According to Stephenson from the taskforce, the situation is complex, but obvious that the core of the problem lies in having too much milk for too few consumers. He thinks a lack of processing capacity is not the most important issue. If prices rise, extra processing capacity can easily be built. However, nobody wants to produce extra dairy products when there are no customers willing to buy it for a reasonable price. A surplus of milk is not only a problem for the US, addresses Stephenson. But the situation in the US is more difficult because of tensions around trade agreements and farm labour issues. On top of that, the market for liquid dairy products is deceasing and a number of dairy farmers is affected by a growing number of supermarkets that start processing dairy themselves. Earlier this year, supermarket chain Walmart started its own dairy plant in Fort Wayne, Indiana. Dean Foods ended supply contracts with more than 100 dairy farmers and decided to close down a dairy plant. There is a chance more supermarkets will start processing their own milk and that is bad news for the American dairy market. Due to decreased sales of liquid dairy there is already overcapacity.

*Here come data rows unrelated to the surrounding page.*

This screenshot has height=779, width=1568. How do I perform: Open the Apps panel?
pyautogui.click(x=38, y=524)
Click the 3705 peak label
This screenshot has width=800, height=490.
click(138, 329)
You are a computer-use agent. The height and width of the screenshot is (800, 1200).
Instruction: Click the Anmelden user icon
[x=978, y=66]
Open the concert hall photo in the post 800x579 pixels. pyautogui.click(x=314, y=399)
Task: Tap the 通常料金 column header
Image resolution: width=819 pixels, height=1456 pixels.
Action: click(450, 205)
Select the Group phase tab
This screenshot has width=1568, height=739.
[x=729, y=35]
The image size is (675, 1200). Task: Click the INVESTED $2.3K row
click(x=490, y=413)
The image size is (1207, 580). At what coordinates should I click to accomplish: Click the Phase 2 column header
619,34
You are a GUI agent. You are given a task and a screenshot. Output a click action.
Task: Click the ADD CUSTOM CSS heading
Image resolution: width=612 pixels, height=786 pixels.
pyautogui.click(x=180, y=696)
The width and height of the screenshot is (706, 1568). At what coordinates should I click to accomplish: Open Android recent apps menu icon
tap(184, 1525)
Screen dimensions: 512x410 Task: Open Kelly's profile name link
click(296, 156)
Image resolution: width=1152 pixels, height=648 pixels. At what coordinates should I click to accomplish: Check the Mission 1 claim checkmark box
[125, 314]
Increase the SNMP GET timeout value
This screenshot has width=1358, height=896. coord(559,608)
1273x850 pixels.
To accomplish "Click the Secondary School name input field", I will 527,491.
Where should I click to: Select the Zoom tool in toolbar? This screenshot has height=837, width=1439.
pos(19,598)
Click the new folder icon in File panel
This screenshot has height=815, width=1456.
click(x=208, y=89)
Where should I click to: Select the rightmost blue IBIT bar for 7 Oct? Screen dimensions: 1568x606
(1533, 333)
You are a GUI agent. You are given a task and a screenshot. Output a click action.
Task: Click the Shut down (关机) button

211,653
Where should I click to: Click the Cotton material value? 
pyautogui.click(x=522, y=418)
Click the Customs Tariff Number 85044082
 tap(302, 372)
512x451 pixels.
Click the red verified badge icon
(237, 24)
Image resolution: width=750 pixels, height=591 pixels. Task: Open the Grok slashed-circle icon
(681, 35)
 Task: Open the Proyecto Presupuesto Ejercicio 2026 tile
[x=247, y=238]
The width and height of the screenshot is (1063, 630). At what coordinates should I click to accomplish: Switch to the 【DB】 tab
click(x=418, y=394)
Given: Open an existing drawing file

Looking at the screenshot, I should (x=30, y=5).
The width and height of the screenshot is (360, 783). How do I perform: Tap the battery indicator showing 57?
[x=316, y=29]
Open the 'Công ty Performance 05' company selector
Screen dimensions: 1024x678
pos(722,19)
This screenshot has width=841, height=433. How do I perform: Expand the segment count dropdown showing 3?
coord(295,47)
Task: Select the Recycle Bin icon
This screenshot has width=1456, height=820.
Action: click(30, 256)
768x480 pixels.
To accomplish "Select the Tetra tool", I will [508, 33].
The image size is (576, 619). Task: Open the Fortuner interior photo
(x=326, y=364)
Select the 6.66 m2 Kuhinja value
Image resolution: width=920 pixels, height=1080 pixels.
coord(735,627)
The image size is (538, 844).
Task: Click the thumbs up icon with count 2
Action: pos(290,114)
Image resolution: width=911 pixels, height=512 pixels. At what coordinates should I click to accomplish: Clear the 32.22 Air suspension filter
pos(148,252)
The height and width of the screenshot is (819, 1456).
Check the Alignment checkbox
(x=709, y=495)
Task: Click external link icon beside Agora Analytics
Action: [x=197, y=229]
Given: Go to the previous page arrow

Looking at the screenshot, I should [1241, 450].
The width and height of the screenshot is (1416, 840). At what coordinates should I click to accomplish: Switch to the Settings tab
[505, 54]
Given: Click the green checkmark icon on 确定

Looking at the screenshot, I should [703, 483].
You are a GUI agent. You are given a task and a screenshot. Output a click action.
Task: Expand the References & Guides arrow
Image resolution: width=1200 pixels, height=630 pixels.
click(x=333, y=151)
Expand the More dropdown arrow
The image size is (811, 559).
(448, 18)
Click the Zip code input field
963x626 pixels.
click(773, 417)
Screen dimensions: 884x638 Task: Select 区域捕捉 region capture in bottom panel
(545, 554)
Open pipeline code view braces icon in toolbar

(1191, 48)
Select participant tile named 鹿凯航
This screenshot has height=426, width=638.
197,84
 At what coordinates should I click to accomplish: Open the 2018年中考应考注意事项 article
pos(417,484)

For Wisconsin the decreasing sales of liquid milk is less relevant. In this state, 85 to 90% of all milk ends up in cheese. But indirectly, the trends on the milk market have of course impact on this state. This is why the taskforce calls the shift in milk production and the changed regional value of milk important points to consider. It is difficult to forecast how the situation in Wisconsin and in the US will evolve. Clearly, large farms will produce better and more efficiently. A good year with good prices enables these farms to invest immediately. It remains unclear what will happen with these farms in times of crisis. The milk price has been relatively low for more than three years now, but has still not reached the drastically low level of 2009. How long will the big dairy companies survive with low price levels like this? It is clear however, that the current situation is particularly rough for some of the relatively small dairy farms.